- **SELECTED EXTRACT**:
★ ★ ★ ★ ★

REC-SCOPE ( addr u -- nt translate-nt | notfound ) Search for words in specified vocabularies (the vocabulary needs to be found in the current search order), the string addr u has the form vocabulary:name, otherwise than that this specifies the vocabulary to be searched in, REC-SCOPE is identical in effect to REC-NT.

REC-TO ( addr u -- xt n translate-to | notfound ) Handle the following syntax of TO-like operations of value-like words:

  • ->value as TO value or IS value
  • +>value as +TO value
  • '>value as ADDR value
  • @>value as ACTION-OF value

xt is the execution token of the value found, n indexes which variant of a TO-like operation is meant, and translate-to is the corresponding translator.

REC-ENV ( addr u -- addrs us translate-env | notfound ) Takes a pattern in the form of ${name} and provides the name as addrs us on the stack. The corresponding translator translate-env is responsible for looking up that name in the operating system's environment variable array.

REC-COMPLEX ( addr u -- rr ri translate-complex | notfound ) Converts a pair of floating point numbers in the form of float1+float2i into a complex number on the stack, and returns translate-complex on success.

Testing

TBD


[r1082] 2023-09-15 14:03:42 BerndPaysan replies:

proposal - minimalistic core API for recognizers

Things to discuss, because there are still too many variables.

★ ★ ★ ★ ★

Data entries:
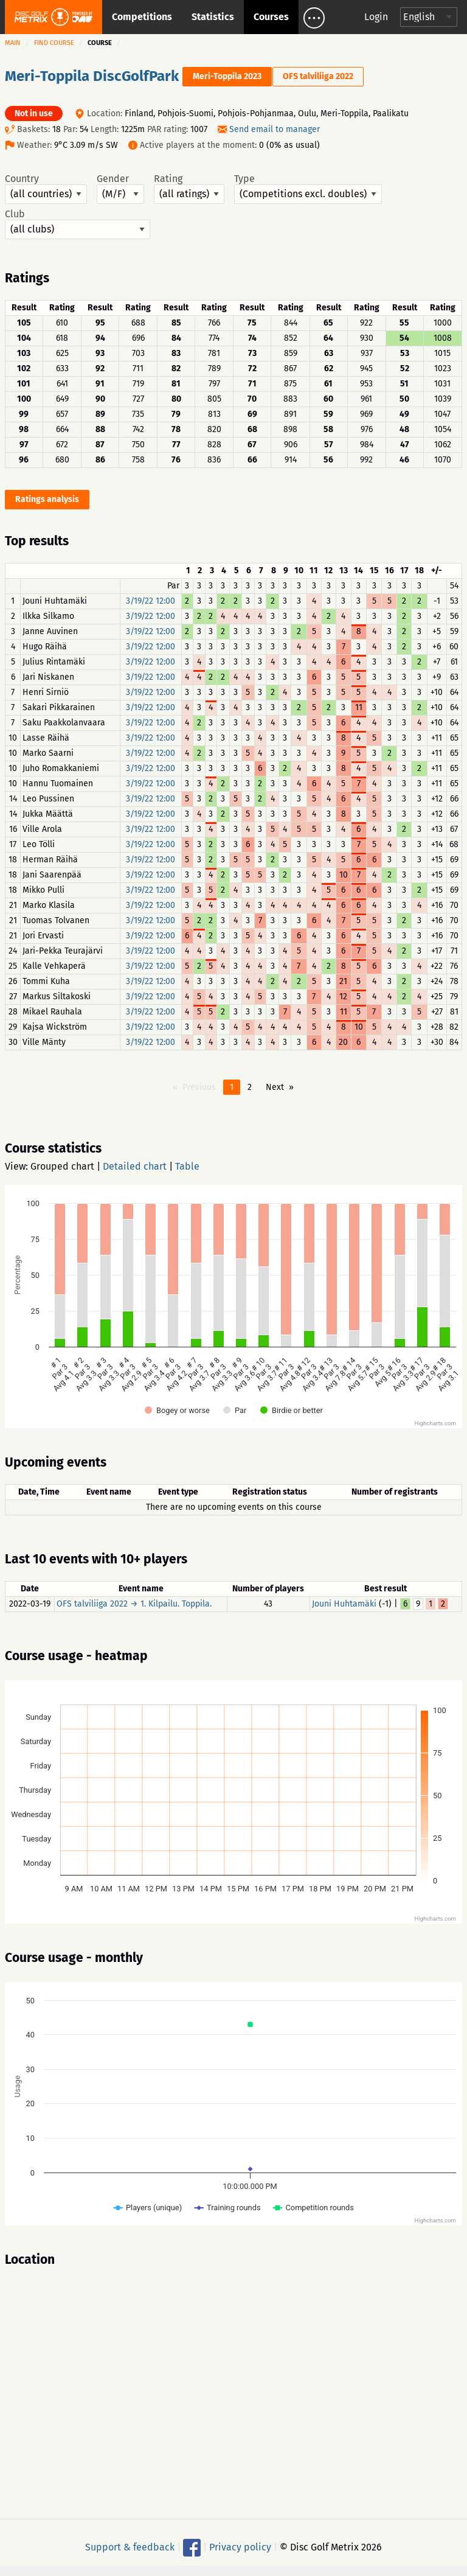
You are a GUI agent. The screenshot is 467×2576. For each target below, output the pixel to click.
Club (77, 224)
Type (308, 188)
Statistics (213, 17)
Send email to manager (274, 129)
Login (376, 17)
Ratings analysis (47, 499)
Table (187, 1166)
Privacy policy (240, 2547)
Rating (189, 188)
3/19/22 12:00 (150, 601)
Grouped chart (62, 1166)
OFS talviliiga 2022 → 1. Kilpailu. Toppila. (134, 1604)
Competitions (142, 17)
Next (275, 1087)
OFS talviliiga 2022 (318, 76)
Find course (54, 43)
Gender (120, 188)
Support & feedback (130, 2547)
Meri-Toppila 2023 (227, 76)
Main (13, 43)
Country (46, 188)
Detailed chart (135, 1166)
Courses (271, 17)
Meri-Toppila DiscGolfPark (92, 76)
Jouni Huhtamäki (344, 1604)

★ ★ ★ ★ ★

- **EXERCISE TASK 1**:
Answer these about the recognizer excerpt:
(a) Which syntax does REC-TO handle as +TO value?
(b) Which translator looks up a name in the operating system's environment variable array?
(c) In what form must the pair of floating point numbers be for REC-COMPLEX?
- **EXERCISE TASK 2**: Write a continuation of the recognizer excerpt, starting after its last sentence.
The records are separate material, apart from the recognizer excerpt.

- **REPLY 1**:
(a) +>value
(b) translate-env
(c) float1+float2i

- **REPLY 2**:
ToDo:

  • Rename Recognizers from REC-result to RECOGNIZE-result. A solution for .RECOGNIZERS drowning the reader in recognize- could be to skip that prefix, because all recognizers are supposed to have the same prefix, anyways.
  • Revert the name of translators to rectypes or some similar word showing that this does describe a type?
  • Add mode/state-specific access words to the translators again and decide on how they work. I prefer defer-field likes, which right away execute the corresponding action, and not put an xt on the stack for consumption. Defer-fields could work together with IS and ACTION-OF to access the xts within (in Gforth, they do).

Answers to some questions:

A lot of thoughts went into it to make different subsets of this proposal useful on their own, and allow different implementation strategies. The answer to “can I do without feature X” is most likely yes. You can use the subset of the features you want. Stripping away too much results in a subset no longer usable.

  • Opening up the whole idea to small systems is useful to gain wider use.
  • FORTH-RECOGNIZE is a deferred word in the reference implementation on purpose, and that allows changing it without adding more words. To add more implementation options, you can use the setter and getter words (which are optional) if you don't want to implement it as deferred word to swap in and out named sequences.
  • The recognizer sequences do have words to get and set the sequence, so you can just work with a single sequence and set/get it if you like. The nesting capability comes by the magical fact that a recognizer sequence has the same stack effect as a recognizer.
  • You can do without both, because recognizer sequences can be written as colon definitions “by foot”.
  • Named sequences are useful, especially when you swap in recognizer sequences for applications that do something completely different than the Forth recognizer sequence. If you do not want to support named sequences, you can still provide the one single named sequence FORTH-RECOGNIZE, and allow SET-RECOGNIZER-SEQUENCE and GET-RECOGNIZER-SEQUENCE to operate just on that. That's also an option where recognizers are useful without having FORTH-RECOGNIZE being deferred and no RECOGNIZER-SEQUENCE:.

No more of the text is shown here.